Reputation: 35
I have this function:
public void insert( String token, int docID)
{
insertNormIdx( token, docID);
}
which is being called continuously by the main program. docID is one document's ID and token is one word we found in the document.
So this function is being called many times, until all documents have been parsed. What I want to do, is to create one hashmap that has one entry docID and this should point to another hashmap that has the words (tokens) we found in the document with their count.
That is, if we found the word (token) 'the' 10 times in document (docID) '5' , I would like a structure that holds this information like: 5,the,10.
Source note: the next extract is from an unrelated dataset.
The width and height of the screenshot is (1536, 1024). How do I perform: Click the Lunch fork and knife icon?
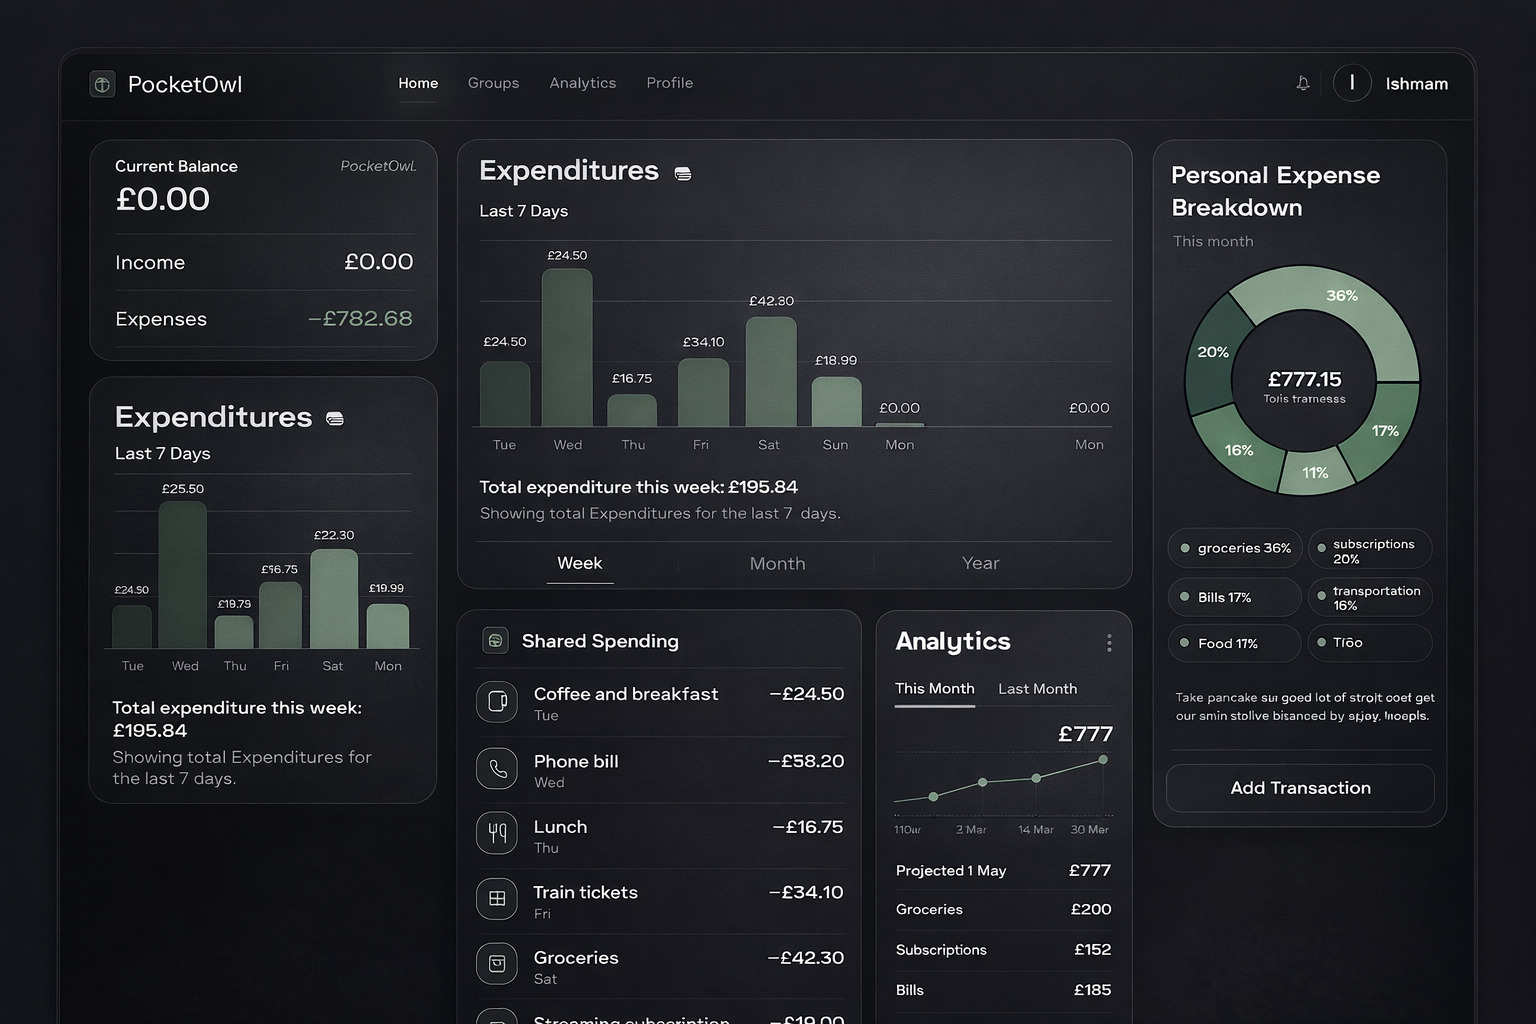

This is what i have done, but it doesnt really work, only keeps the first word from the documents:
HashMap<Integer, HashMap<String, Integer>> normal_idx = new HashMap<Integer, HashMap<String, Integer>>();
public void insertNormIdx(String token, int docID)
{
HashMap<String, Integer> val = new HashMap<String, Integer>();
if(!normal_idx.containsKey(docID))
{
val.put(token, 1);
normal_idx.put(docID, val);
}
if (normal_idx.containsKey(docID))
{
if (normal_idx.get(docID).get(token)!=null)
{
val.put(token, normal_idx.get(docID).get(token)+1);
normal_idx.put(docID, val);
}
}
}
Upvotes: 2
Views: 789
Reputation: 30839
You can use Java 8's computeIfAbsent
method to put/merge values in map, e.g.:
public void insertNormIdx(String token, int docID) {
normal_idx.computeIfAbsent(docID, k -> new HashMap<>()).merge(token, 1, (old, one) -> old + one);
}
Upvotes: 1
Reputation: 2006
Better way to do it:
public void insertNormIdx(String token, int docID) {
Map<String, Integer> doc = normal_idx.get(docId);
if (doc == null) {
normal_idx.put(docId, doc = new HashMap<String, Integer>());
}
Integer counter = doc.get(token);
if (counter == null)
doc.put(token, 1);
else
doc.put(token, ++counter);
}
And by the way, do not use just bare HashMap, create class Document
.
Upvotes: 1
Reputation: 50734
There's a lot of redundancy and mistakes in your code. The specific problem in your question is because there's no else
to this if
:
if (normal_idx.get(docID).get(token)!=null)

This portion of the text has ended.